Provided records
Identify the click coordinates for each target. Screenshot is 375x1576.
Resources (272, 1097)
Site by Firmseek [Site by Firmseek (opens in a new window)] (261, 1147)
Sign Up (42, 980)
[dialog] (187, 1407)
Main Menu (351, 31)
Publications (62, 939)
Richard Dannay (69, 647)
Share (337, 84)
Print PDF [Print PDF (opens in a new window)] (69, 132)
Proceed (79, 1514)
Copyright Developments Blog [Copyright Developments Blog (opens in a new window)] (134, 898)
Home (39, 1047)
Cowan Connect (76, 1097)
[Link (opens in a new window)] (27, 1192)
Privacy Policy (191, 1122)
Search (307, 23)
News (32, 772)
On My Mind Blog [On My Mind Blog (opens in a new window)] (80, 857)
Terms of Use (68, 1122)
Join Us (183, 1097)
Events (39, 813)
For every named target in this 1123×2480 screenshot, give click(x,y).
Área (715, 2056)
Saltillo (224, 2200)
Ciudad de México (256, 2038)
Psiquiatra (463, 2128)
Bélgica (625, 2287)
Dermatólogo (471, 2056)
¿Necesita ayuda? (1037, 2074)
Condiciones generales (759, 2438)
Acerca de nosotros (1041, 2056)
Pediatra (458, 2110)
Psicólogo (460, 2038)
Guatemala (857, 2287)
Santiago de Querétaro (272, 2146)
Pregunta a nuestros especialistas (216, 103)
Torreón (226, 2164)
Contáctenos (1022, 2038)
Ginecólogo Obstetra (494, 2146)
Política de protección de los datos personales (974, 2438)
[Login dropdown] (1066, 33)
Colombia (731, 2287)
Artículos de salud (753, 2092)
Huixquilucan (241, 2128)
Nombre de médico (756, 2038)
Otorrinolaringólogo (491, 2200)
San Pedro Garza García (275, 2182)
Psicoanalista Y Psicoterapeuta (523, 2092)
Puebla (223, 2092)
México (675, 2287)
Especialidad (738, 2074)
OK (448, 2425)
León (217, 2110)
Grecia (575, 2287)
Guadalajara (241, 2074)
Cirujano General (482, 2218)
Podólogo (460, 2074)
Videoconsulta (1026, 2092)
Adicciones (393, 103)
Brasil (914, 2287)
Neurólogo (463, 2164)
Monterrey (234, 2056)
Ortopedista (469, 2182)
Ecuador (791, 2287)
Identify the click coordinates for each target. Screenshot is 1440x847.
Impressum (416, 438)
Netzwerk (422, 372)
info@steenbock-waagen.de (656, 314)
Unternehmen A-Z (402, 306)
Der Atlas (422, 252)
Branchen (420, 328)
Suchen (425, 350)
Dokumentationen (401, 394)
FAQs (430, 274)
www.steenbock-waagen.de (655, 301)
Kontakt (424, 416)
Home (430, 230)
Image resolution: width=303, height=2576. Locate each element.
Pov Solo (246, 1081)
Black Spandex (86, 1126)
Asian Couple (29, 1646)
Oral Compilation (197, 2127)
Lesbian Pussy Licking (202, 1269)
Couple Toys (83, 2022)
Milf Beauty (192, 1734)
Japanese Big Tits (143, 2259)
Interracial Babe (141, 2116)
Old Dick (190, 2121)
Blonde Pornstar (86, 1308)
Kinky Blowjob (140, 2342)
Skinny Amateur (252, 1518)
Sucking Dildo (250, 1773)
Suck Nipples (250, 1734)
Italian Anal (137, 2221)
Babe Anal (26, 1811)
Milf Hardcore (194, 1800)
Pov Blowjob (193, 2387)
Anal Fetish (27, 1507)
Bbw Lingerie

Task instructions
Rewrite the material from its first line up to and including the line with "Proceed (79, 1514)", replacing "Main Menu" with "Navigation Menu" and leaving everything else unchanged.

Answer to this exercise
Identify the click coordinates for each target. Screenshot is 375x1576.
Resources (272, 1097)
Site by Firmseek [Site by Firmseek (opens in a new window)] (261, 1147)
Sign Up (42, 980)
[dialog] (187, 1407)
Navigation Menu (351, 31)
Publications (62, 939)
Richard Dannay (69, 647)
Share (337, 84)
Print PDF [Print PDF (opens in a new window)] (69, 132)
Proceed (79, 1514)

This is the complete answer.